A mesma imprensa que
ficou furiosa quando Felipão ajudou a conquistar o penta-campeonato mundial
como treinador da seleção brasileira na Coréia do Sul. Desejavam vê-lo
derrotado, e tanto o criticaram, mesmo e apesar da vitória, que depois da Copa,
Felipão não voltou ao Brasil e foi direto treinar a seleção de Portugal. E
vibrou muito quando, em um dos seus primeiros amistosos, a seleção portuguesa
venceu a seleção brasileira. E a seleção portuguesa treinada por Felipão, pela
primeira e única vez em sua história, foi vice-campeã européia.
Luiz Felipe Scolari
somente voltou para o Grêmio a convite do velho amigo e então presidente Fábio
Koff. E foi com o apoio de Fábio Koff, que proporcionou ao treinador um time de
qualidade, que o Grêmio alcançou brilhantes vitórias no campeonato brasileiro
de 2014, incluindo a goleada de 4x1 sobre o Internacional.
Com a substituição de
Fábio Koff pelo atual presidente Romildo Bolzan Júnior, a direção gremista
resolveu desmontar completamente o time. Dava como desculpa a existência de
dívidas ou de pouco lucro. Felipão que se virasse. E ainda mais: começaram a
pressioná-lo para que conquistasse o campeonato gaúcho com jogadores muito
inferiores aos que tinha encontrado quando chegou ao Grêmio. Quando o time
perdeu, como era previsto, começou a campanha pedindo a sua demissão. E bastou
um início ruim de campeonato brasileiro – o que também era previsível – para que
a hostilidade contra Felipão aumentasse, e só lhe restou pedir demissão para
salvar, pelo menos, a dignidade.
Não se pode aspirar a
ganhar qualquer título com jogadores contemplativos e temerosos. Para dizer o
mínimo. Enganou-se a torcida gremista ao idolatrar Yuri Mamute, um jogador que
poderia ser um bom segundo reserva para o ataque, e não mais que isso.

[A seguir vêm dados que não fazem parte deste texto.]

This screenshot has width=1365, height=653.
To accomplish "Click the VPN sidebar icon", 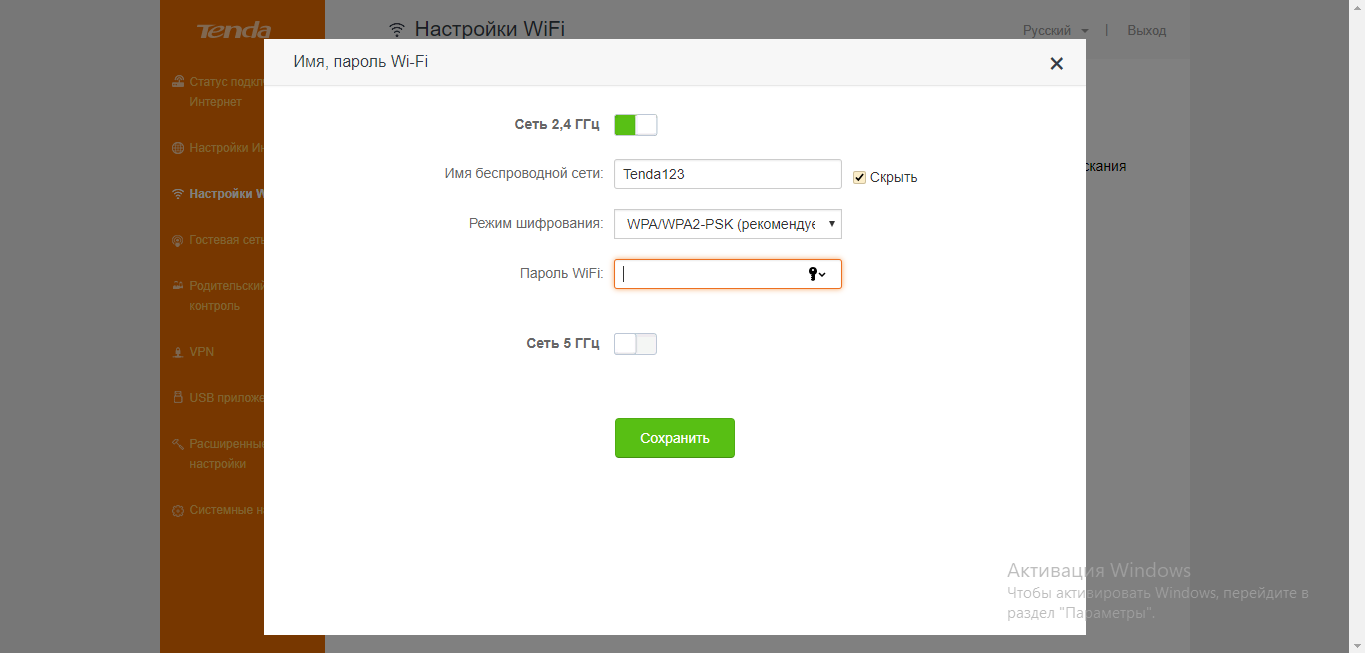I will point(178,352).
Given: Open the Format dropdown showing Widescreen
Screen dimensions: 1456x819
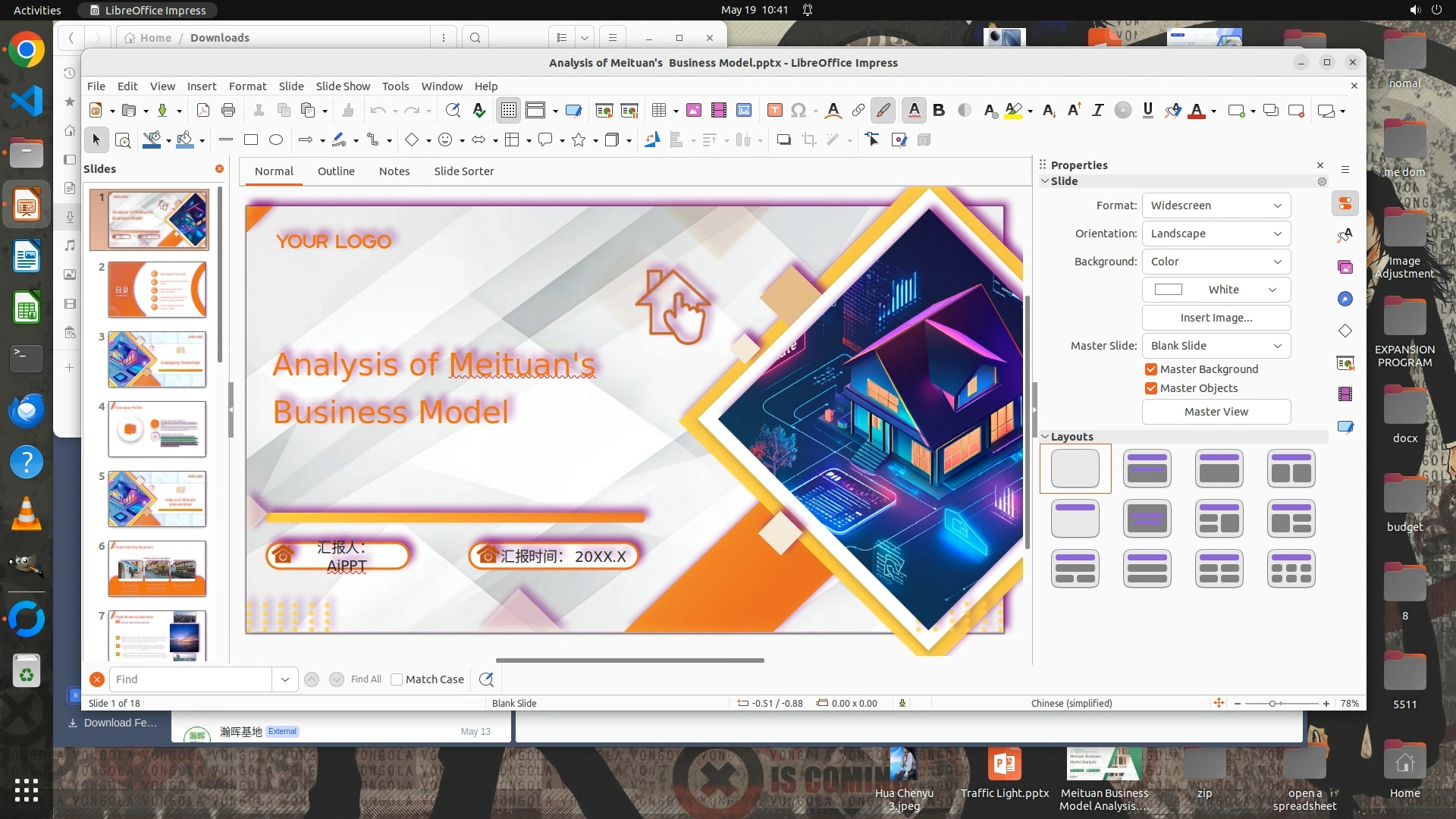Looking at the screenshot, I should pyautogui.click(x=1216, y=206).
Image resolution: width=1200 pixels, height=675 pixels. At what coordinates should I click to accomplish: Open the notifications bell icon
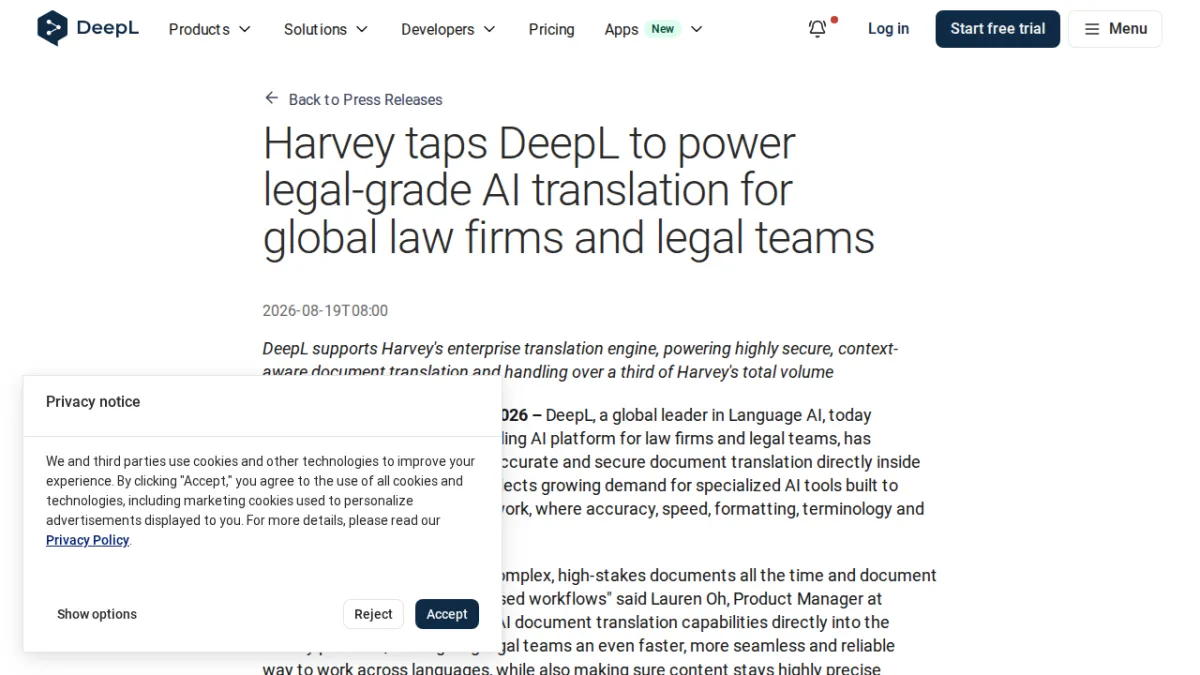(817, 29)
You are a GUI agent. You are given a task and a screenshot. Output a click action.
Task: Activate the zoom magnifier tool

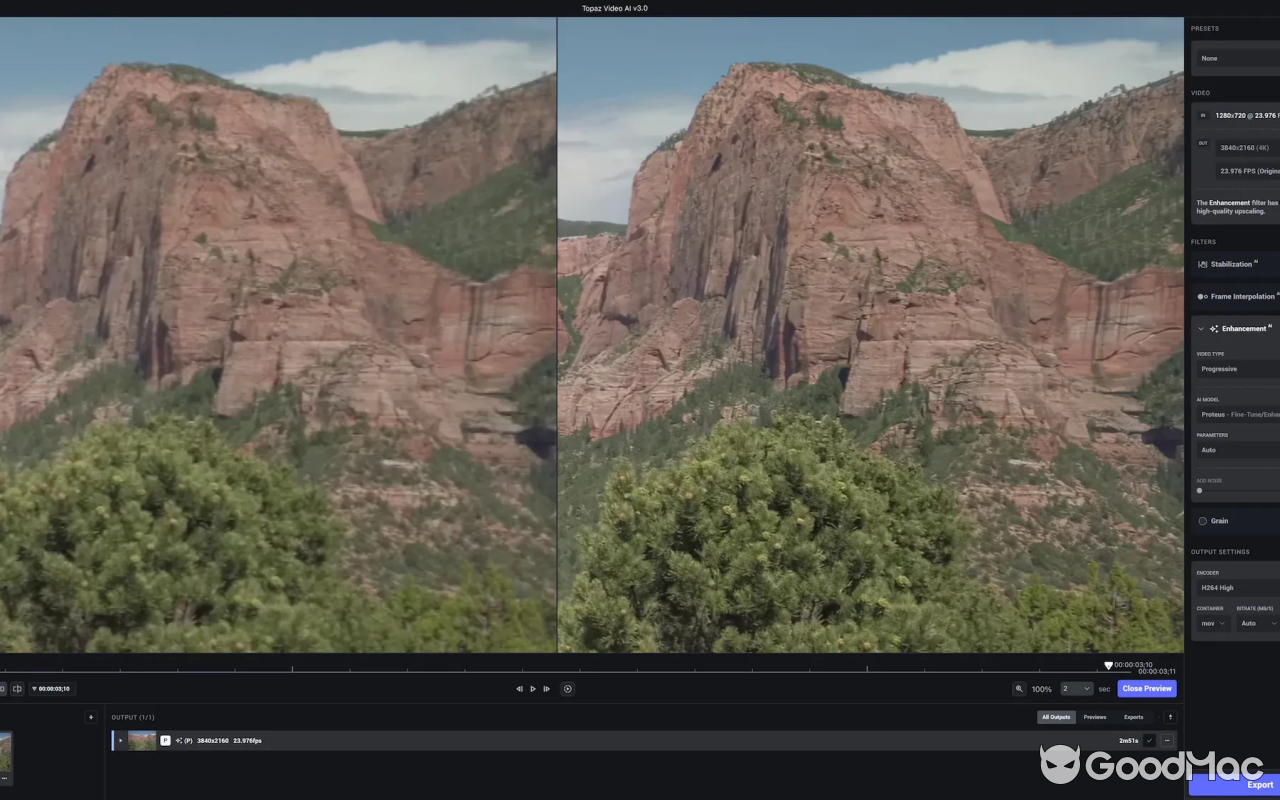[1019, 688]
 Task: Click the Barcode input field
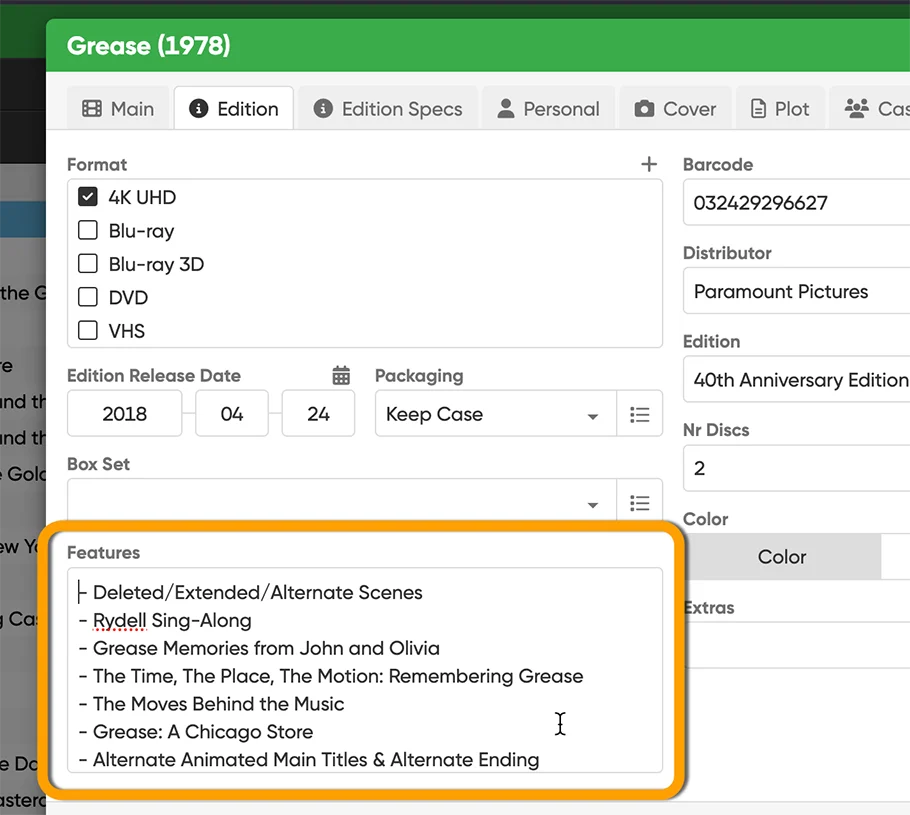pos(795,203)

Enganou-se Felipão ao escalar repetidamente um lateral-direito abúlico e
distraído, mas a direção não lhe deu melhor opção. Quando se tornou urgente a
contratação de um armador, trouxeram um jogador cansado e sem inspiração. O
ataque, formado por jogadores muito fracos, não agride, não chuta, perde-se em
devaneios; o meio de campo, que não é mais que medíocre, fica assoberbado,
porque a bola sempre volta para aquele setor e na defesa existem somente dois
destaques: Rhodolfo e Marcelo Grohe. Qual o treinador que agüenta com um time
desses, condenado, a continuar assim, à segunda divisão?
Felipão pediu
demissão, e fez muito bem. A direção gremista em breve contratará um novo
treinador que, com certeza, será agradado com novas contratações, o time
voltará a ter bons resultados e a torcida será induzida a acreditar que a
substituição do treinador foi correta. Torcida, por definição, sempre age
emocionalmente. Felipão é um dos últimos treinadores decentes e nobres do
futebol brasileiro e deixará saudade dos tempos em que o futebol gremista era
jogado com garra e coração – e não somente visando lucros. Felipão deu alguns
dos maiores títulos ao Grêmio, e isso ficou imortalizado.
Pouco entendo de futebol, mas a matéria faz juz ao talento de Luiz Felipe Scolari. Dignidade tem nome no futebol brasileiro.